Tafer's statement became the theme of Schultz's work and the title of her one-woman show about Iraqi refugees, No Place Called Home. The play was inspired by a three-week trip to the Middle East sponsored by Intersections International, a social justice organization headquartered in New York City. While the plight of Iraqi refugee families is the central theme of the play, a surprising love affair kicks off the show. In the opening scene Schultz staggers on stage with a starry gaze, "Omar was his name," she stuttered. "I wonder if he thinks I am a heathen, alcohol drinking, hair showing, Western slut?" Schultz's self-deprecating lines bring levity to the sobering dramatization of interviews with the refugees. "I thought sharing my story would give the audience a consistent character to connect with," Schultz said.

Musician and vocalist Amikaeyla Gaston, who also participated in the Intersections project, accompanied Schultz.
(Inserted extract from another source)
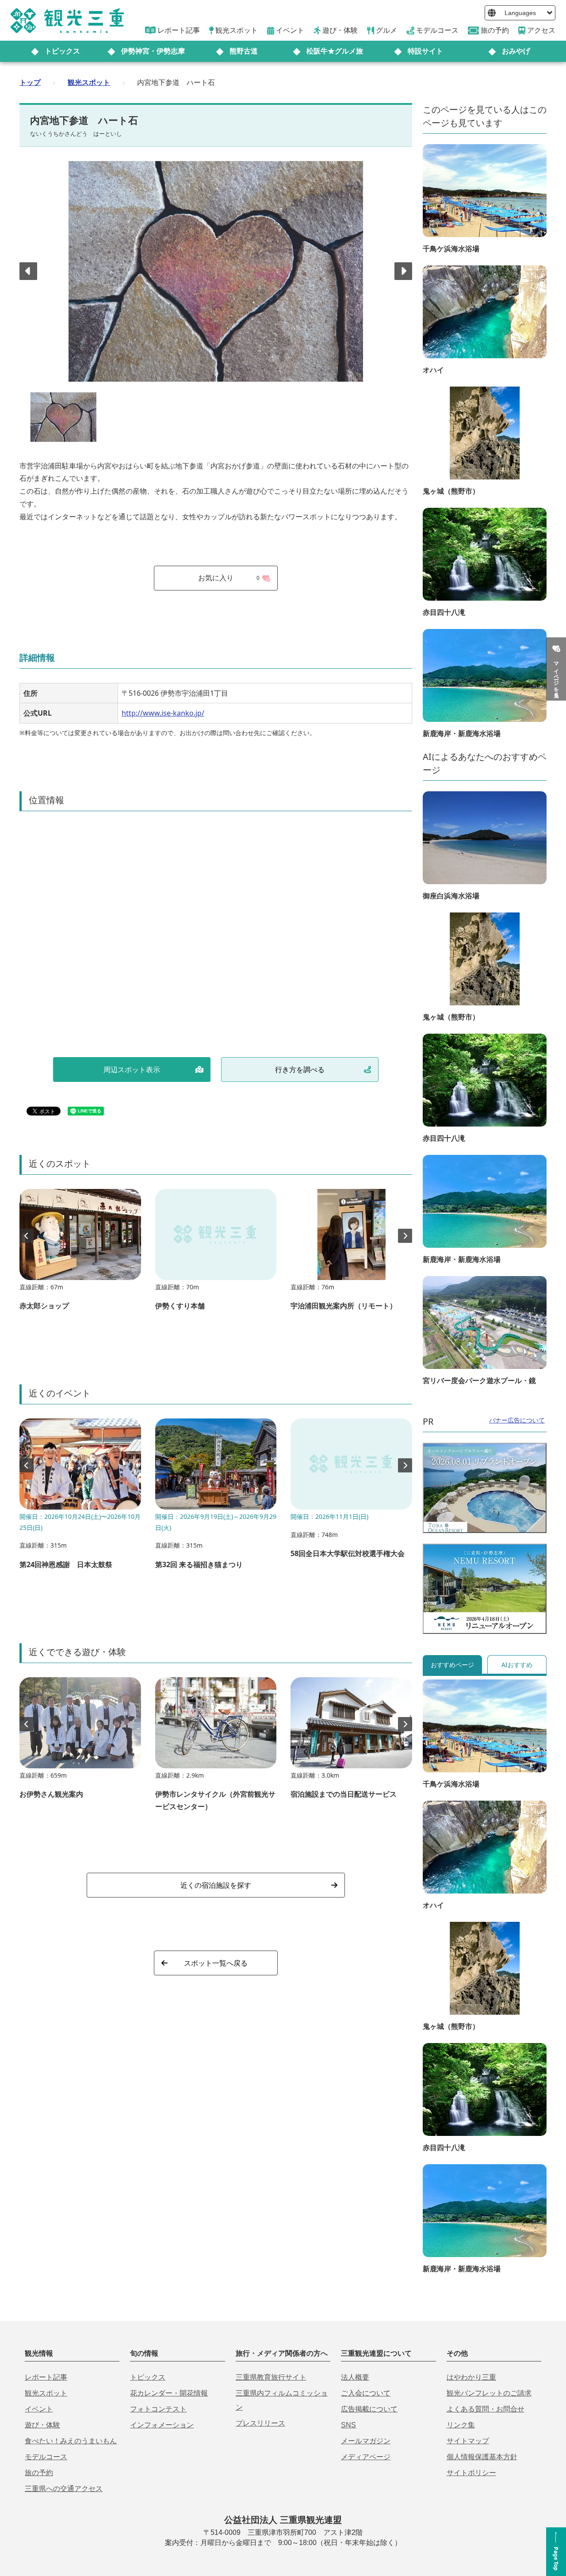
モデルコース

Gaston wrote and composed the play's music. Gaston said she asked families to share songs from their homeland while interviewing them. "Sometimes they couldn't remember anything but the war, so I would sing to them and they would cry," Gaston said. She said singing would help them remember their lives were once beautiful. The play tows the line between autobiography and documentary theater. Schultz performs the stories of roughly 12 Iraqi refugees in just over an hour.

Fakher, a boxer turned artist that both Schultz and Gaston interviewed, told them he found a decapitated human head on his porch and was later kidnapped and tortured. One of his lines exemplifies the challenges Iraqi refugees face. "Last week, I find a long stick in our room. This is strange, so I go to my eldest son. He says, he planned to use it as defense against some of the meaner kids." Terrified of being deported, Fakher told his son not to defend himself.
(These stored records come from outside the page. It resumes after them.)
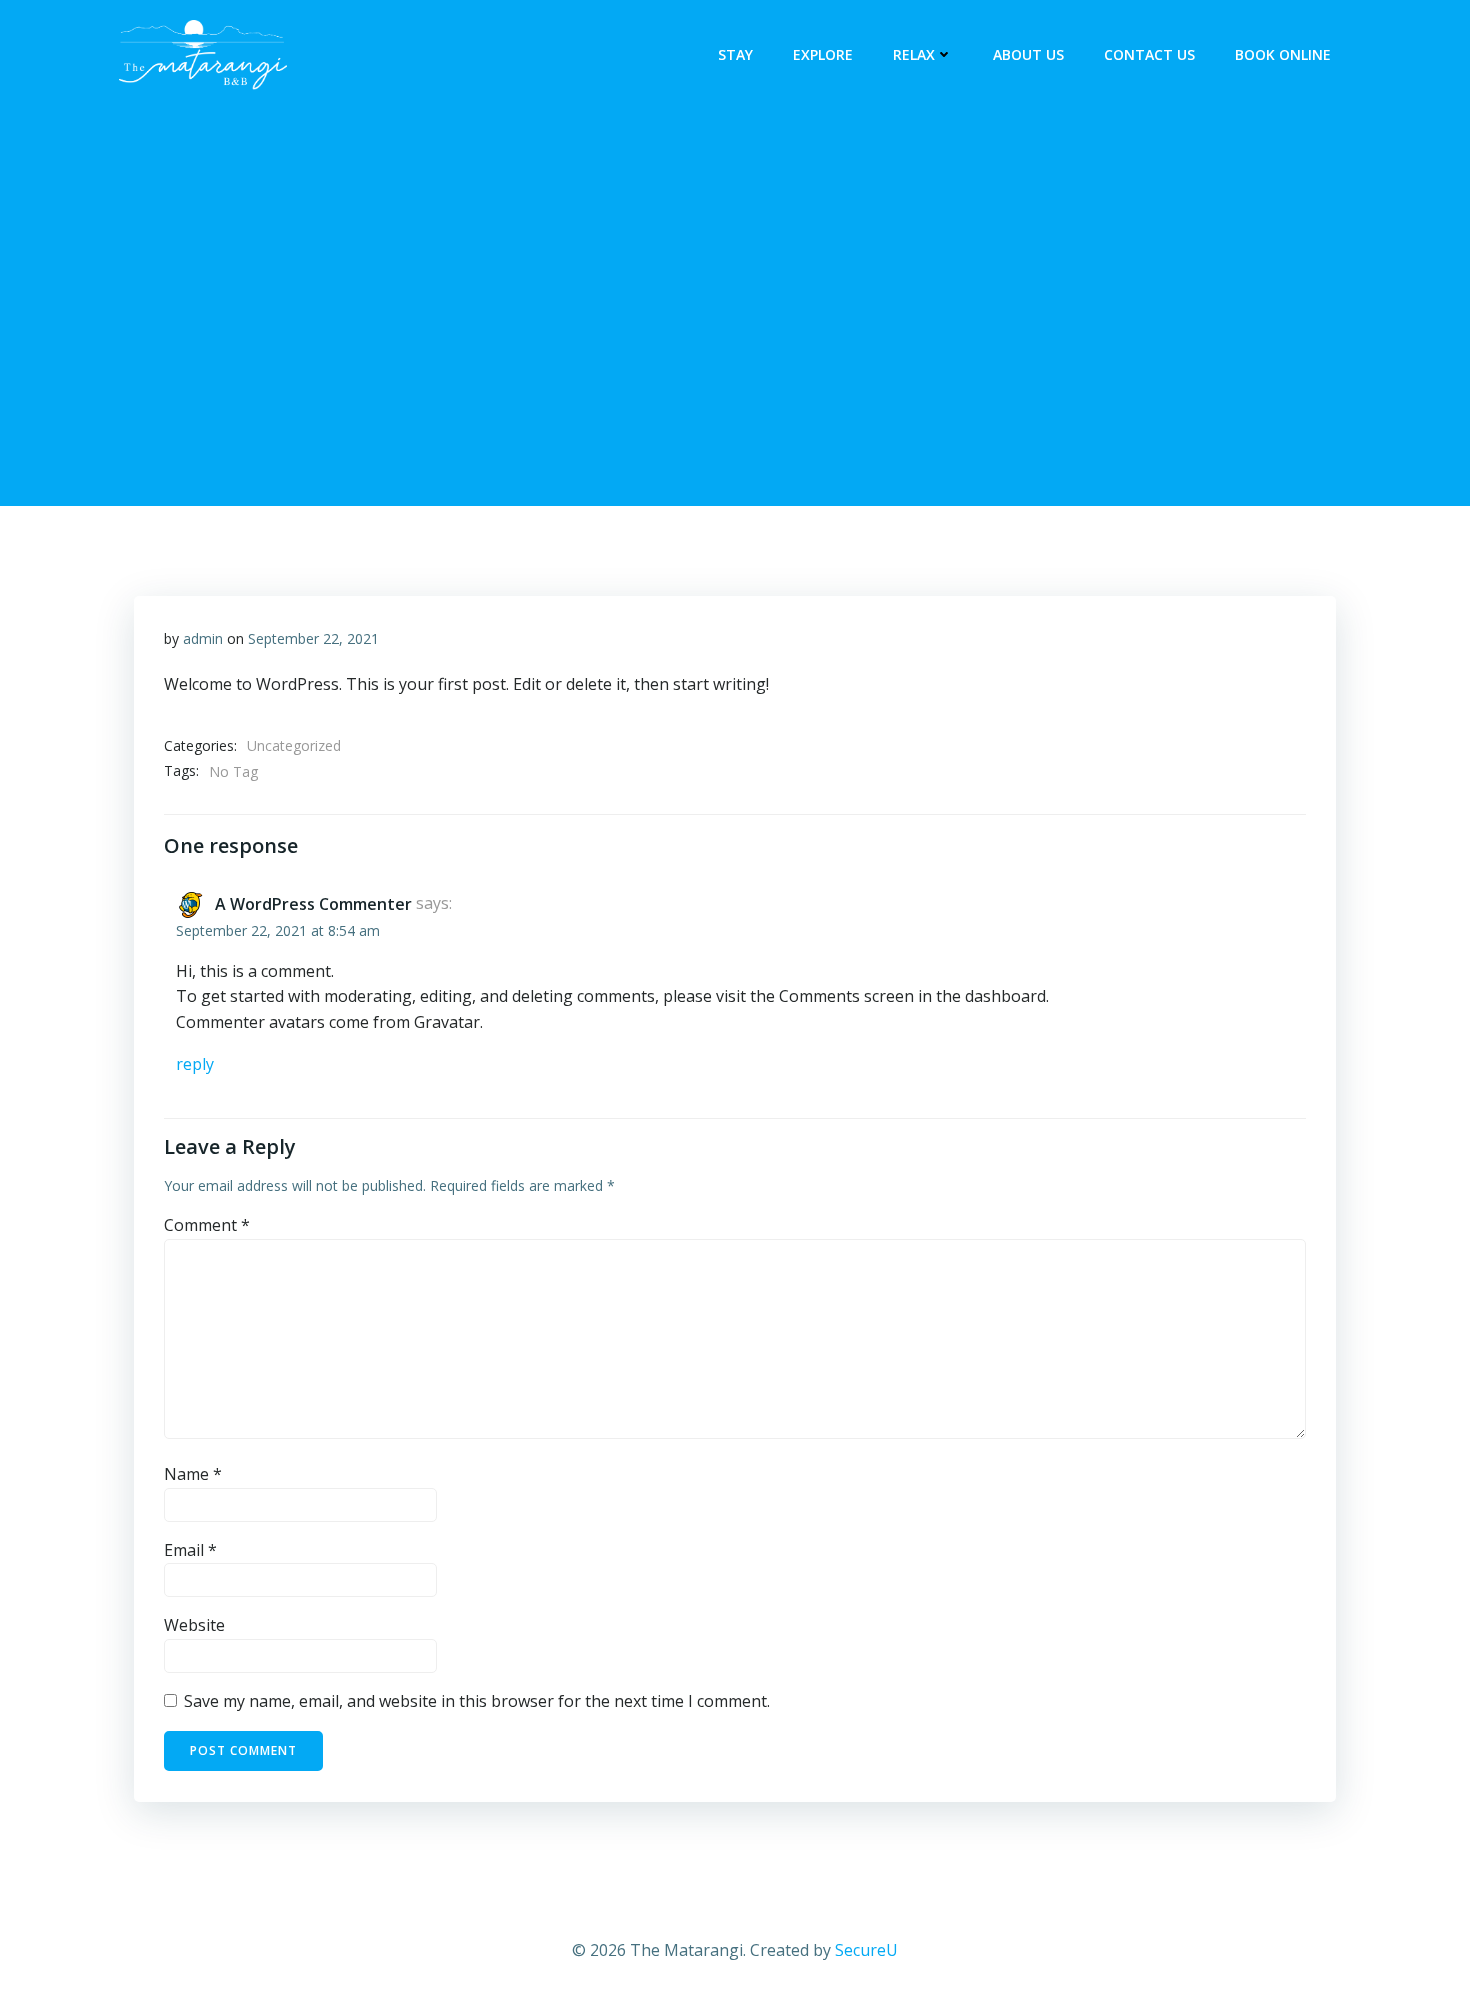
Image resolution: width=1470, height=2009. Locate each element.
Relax (914, 54)
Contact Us (1149, 54)
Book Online (1283, 54)
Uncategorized (294, 745)
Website (194, 1625)
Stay (735, 54)
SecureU (866, 1950)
Intersections International developed the Iraqi Voices Amplification Project (IVAP) to draw attention to the Iraqi refugee crisis. Last Fall they accompanied eight artists on a fact-finding mission to Jordan, Syria and Lebanon. Intersections hopes that art will inspire people to act. "The Iraqi refugee crisis is the most under-reported humanitarian crisis of this century," said Eduardo Vargas, project manager at Intersections International.

According to Intersections there are roughly four million refugees and internally displaced Iraqi civilians. Most Iraqi refugees fled to Jordan and Syria. Several countries in the region have not signed the 1951 refugee convention. Therefore most refugees are not legal and lack access to the most basic human rights. Advocacy organizations, like Intersections, argue the U.S. has a moral responsibility to help resettle Iraqi refugees. Specifically those who worked for the U.S. government following the 2003 U.S. lead invasion.
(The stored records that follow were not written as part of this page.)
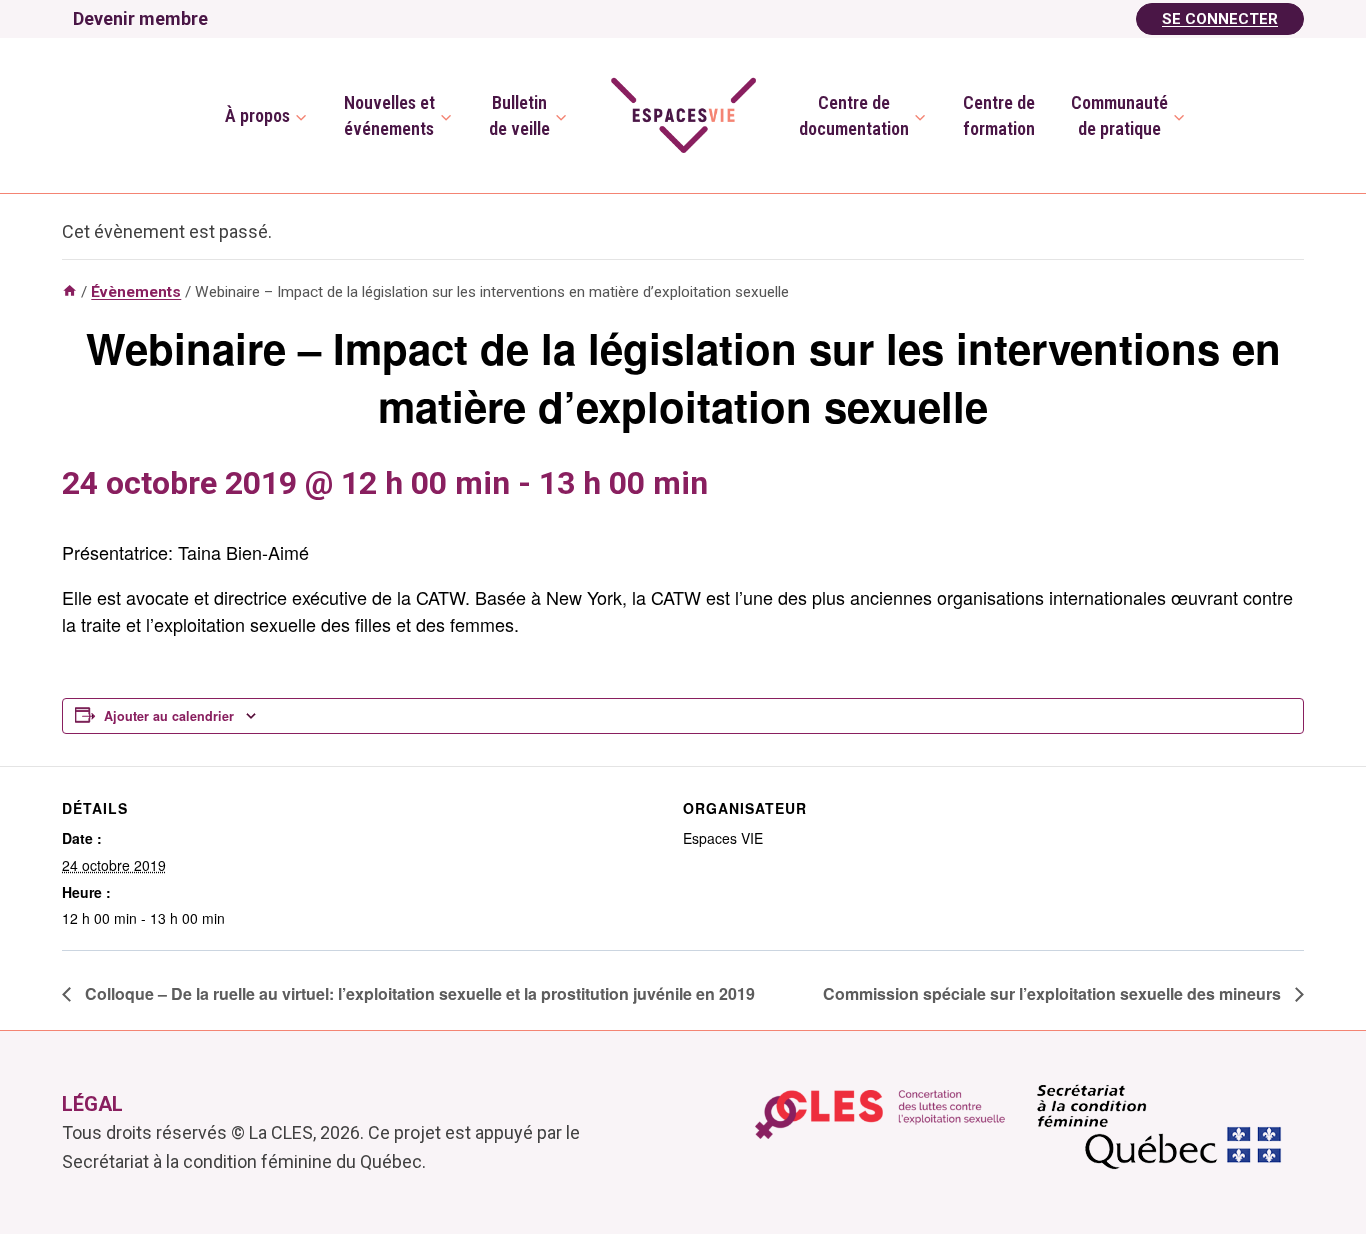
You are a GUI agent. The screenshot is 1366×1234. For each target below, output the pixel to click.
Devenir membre (140, 18)
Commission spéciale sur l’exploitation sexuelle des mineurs (1054, 993)
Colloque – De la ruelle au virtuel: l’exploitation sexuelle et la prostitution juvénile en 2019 (418, 993)
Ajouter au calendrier (169, 716)
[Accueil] (69, 292)
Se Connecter (1220, 19)
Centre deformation (999, 115)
A policy goal of Intersections is advocating for the U.S. government to fulfill the mandate of the Special Immigrant Visas (SIV) program. The SIV program set a quota of resettling 5,000 once U.S. employed Iraqis per year between 2007 and 2011. Vargas said the United States has only issued 4,634 special visas since 2007. While this number does not reflect the total number of Iraqis resettled in the U.S., it is far below the mandate voted on by Congress. Intersections, and the artists it sponsored, are not alone in their advocacy efforts.

The List Project, an NGO that provides legal support and advocacy for Iraqis who worked with the United States, recently published a report urging the U.S. to take greater steps in fixing the special visa program. "These are the most documented refugees on the planet," said Kirk Johnson, executive director for The List Project. Johnson said the SIV program is under-funded and sundered by bureaucracy.

"I hope people will be inspired to do their part," Schultz said. The performance has a nomadic run in the New York area until the end of October. Schultz's goal is to perform the play around the country. At the end of the performance audience members are urged to participate in Intersections' Post Card to the President campaign. "The strategy is to send 2000 post cards to the president every week," Vargas said.